Teniendo en cuenta que la supernova se detectó en el año 185, unos 1.800 años antes que los vuelos espaciales, y está a 8.200 años luz, las probabilidades de que un protón con esa energía alcanzase la Tierra en aquellas fechas es extremadamente baja, porque viajan mucho más despacio que la luz, no se aceleran justo en el momento de la primera explosión (sino cuando la onda expansiva se choca con el espacio interestelar) y estas partículas no van precisamente en línea recta. Enrique me explicó que los rayos cósmicos de bajas energías, que identificamos con los fenómenos de los fogonazos oculares, tardan mucho en llegar hasta nosotros porque los campos magnéticos galácticos los hacen girar y avanzan dando vueltas como una hélice. Es decir, los protones de SN 185 deberían estar aún de camino, revoloteando en la oscuridad del espacio como las chispas que ascienden de una hoguera.

De alguna manera, pensé, no había historia. Daba un poco igual, porque lo interesante era pensar simplemente en esa posibilidad y hacerse una idea de la distancia entre los dos fenómenos, pero de la supernova vista por los chinos hasta los ojos de Buzz Aldrin había un salto poco riguroso. Pero entonces Enrique me comentó algo más. Se calcula que en los últimos tres millones de años ha habido alrededor de 100.000 explosiones de supernovas, con lo que los candidatos a haber emitido esos rayos cósmicos de las misiones Apolo se multiplican. Pero no solo eso, los protones que golpean en las retinas de los astronautas no tienen por qué provenir de regiones más cercanas (por aquello del tiempo que tardan en llegar) sino justamente de eventos producidos hace mucho más tiempo, de supernovas de las que no hay registros escritos, producidas probablemente de antes de que la humanidad existiese. “Son partículas que han quedado atrapadas en los campos magnéticos de la galaxia y tardan mucho tiempo en recorrer grandes distancias”, me explicó, “y la mayoría de las supernovas que las generaron ocurrieron y "se vieron" en la Tierra antes incluso de que existiese ningún Homo sapiens para observarlas”. 

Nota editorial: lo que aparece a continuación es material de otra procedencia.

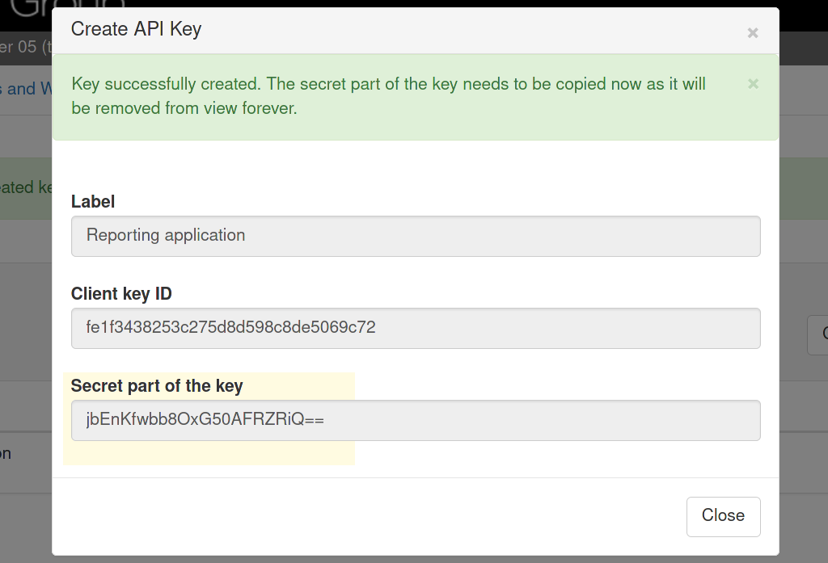Click the Reporting application label text
828x563 pixels.
click(164, 235)
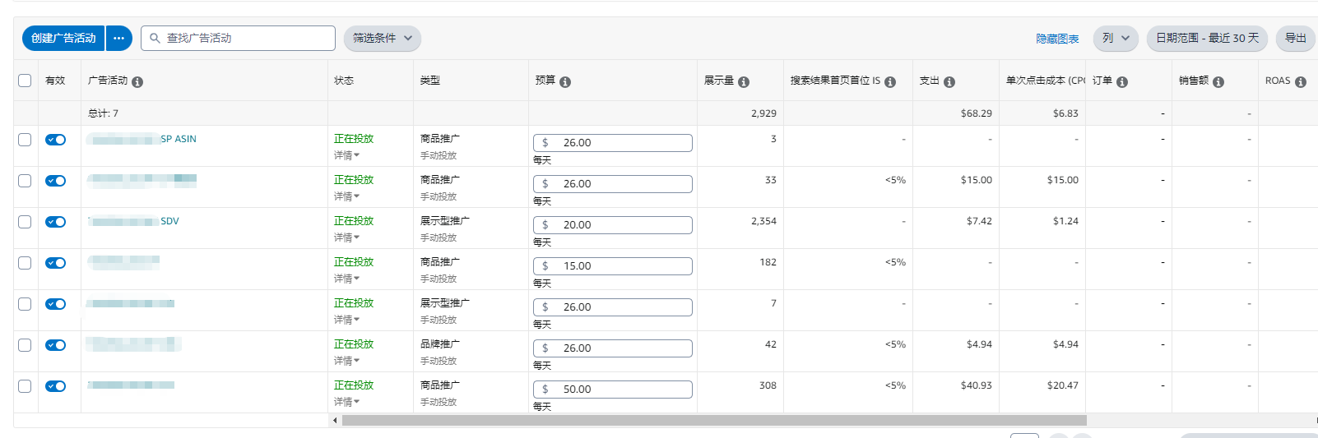Tick the select-all checkbox in table header
The height and width of the screenshot is (438, 1318).
coord(25,81)
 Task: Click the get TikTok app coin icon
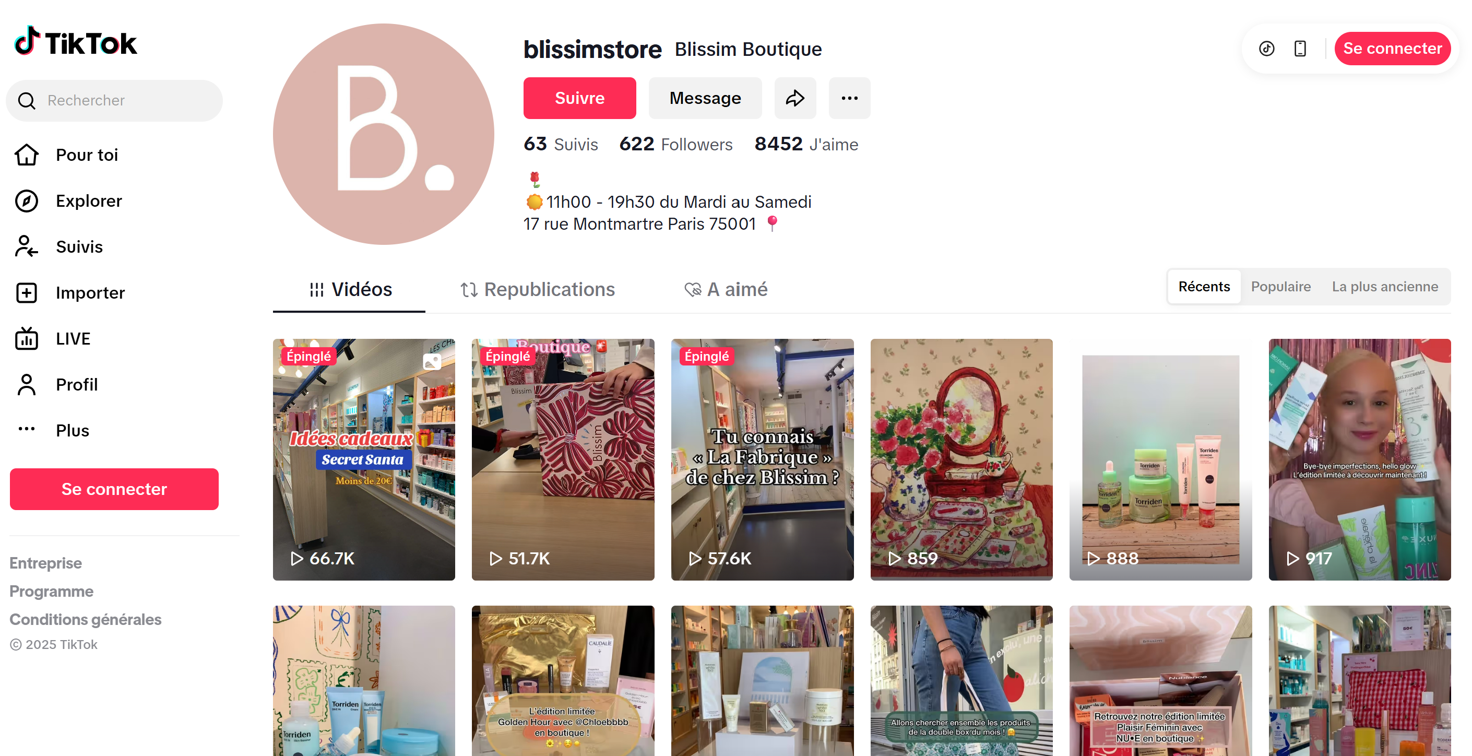1266,49
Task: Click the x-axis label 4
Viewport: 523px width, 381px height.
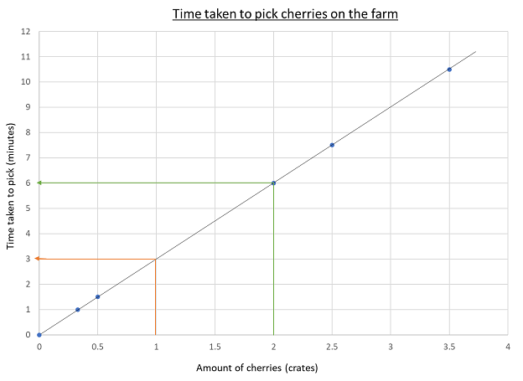Action: pos(507,345)
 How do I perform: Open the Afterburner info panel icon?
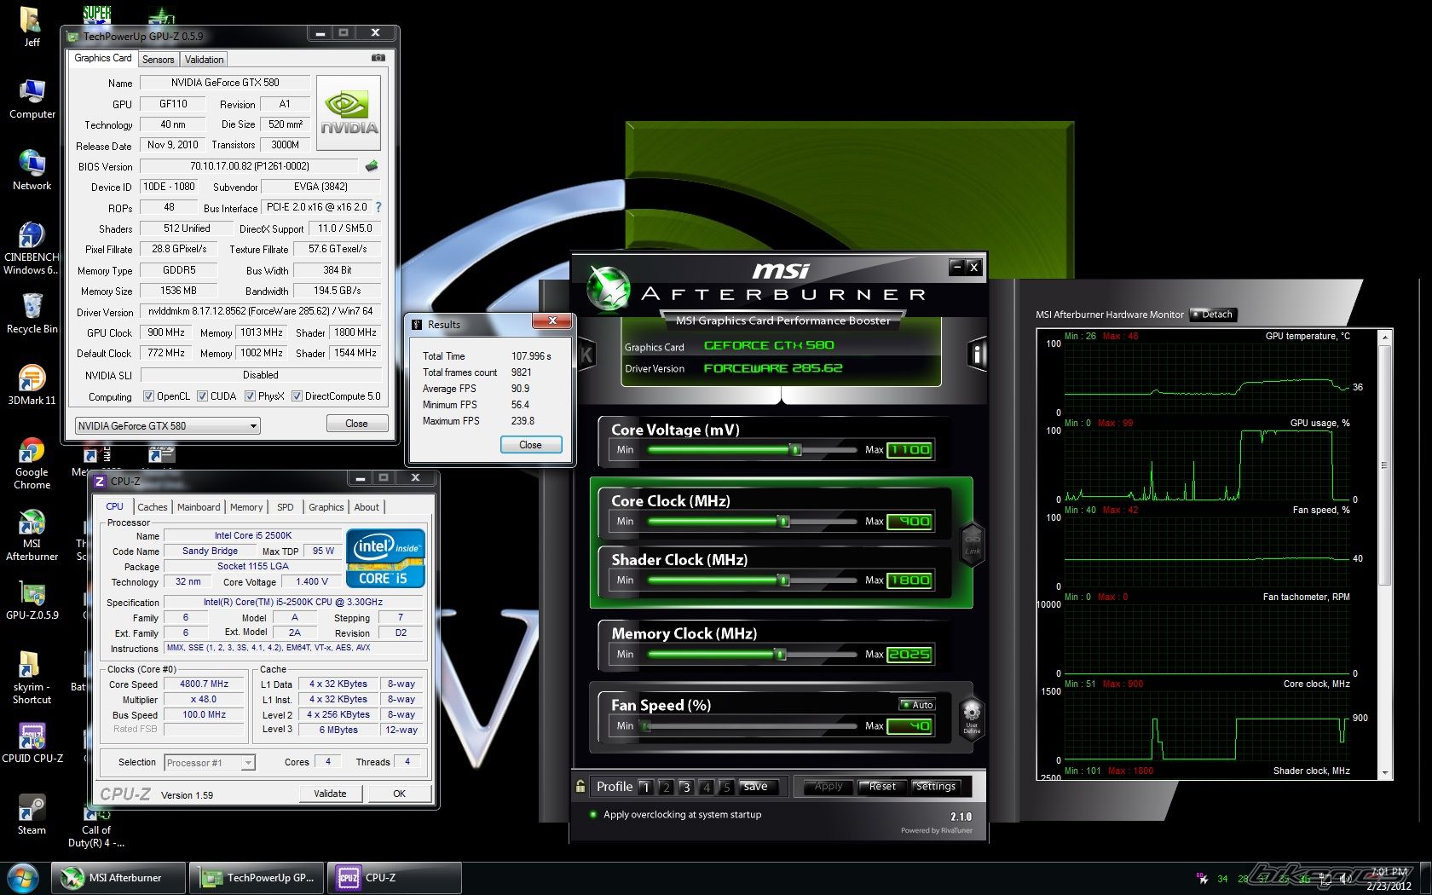pos(978,354)
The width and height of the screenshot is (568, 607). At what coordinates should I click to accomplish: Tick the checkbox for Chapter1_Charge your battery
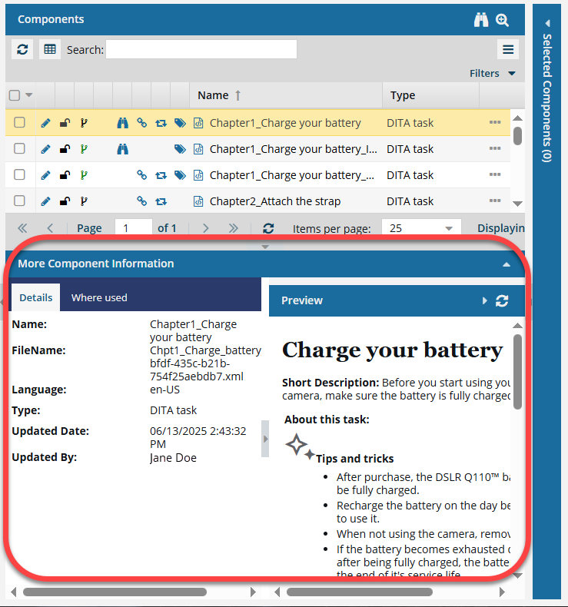[x=20, y=123]
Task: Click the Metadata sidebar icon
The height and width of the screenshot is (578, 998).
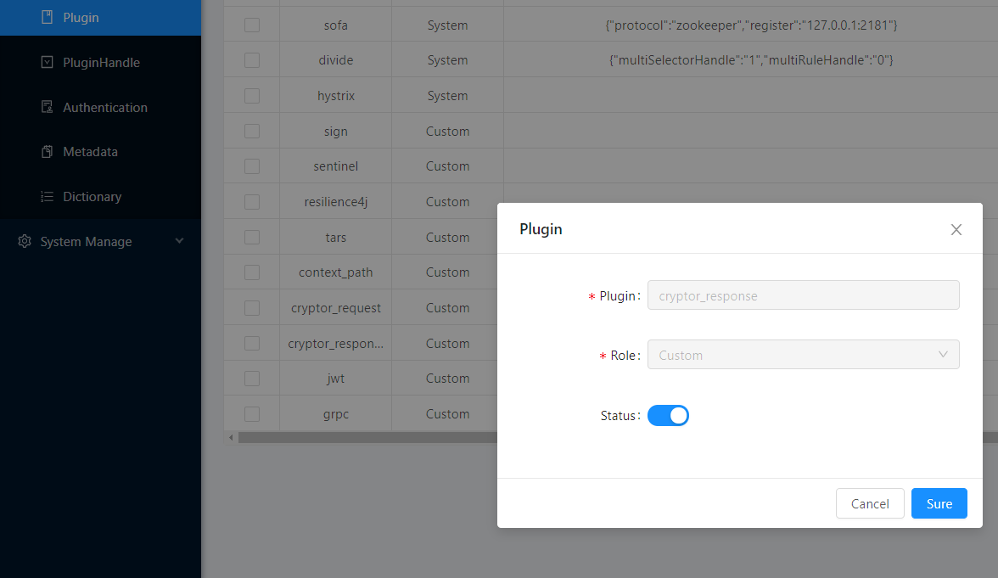Action: (x=48, y=152)
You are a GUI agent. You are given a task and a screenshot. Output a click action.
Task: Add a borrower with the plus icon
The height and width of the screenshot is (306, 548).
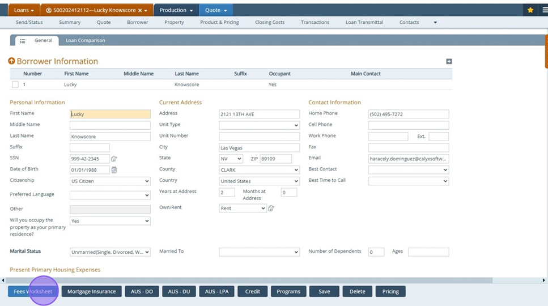point(449,61)
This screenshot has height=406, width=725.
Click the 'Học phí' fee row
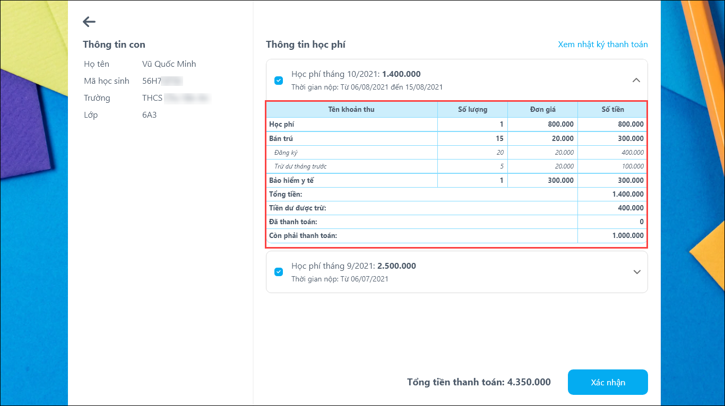click(282, 125)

¿Partículas de una explosión que nadie vio, que brillaron sobre el cielo de la primera Tierra y reservaban su mensaje para el futuro? Entonces pensé que sí, que quizá, después de todo, sí tenía una buena historia para comenzar este libro.

* El artículo que inspira esta historia fue publicado el 27 junio de 2009 en Fogonazos. Ésta es una versión ampliada, revisada y editada.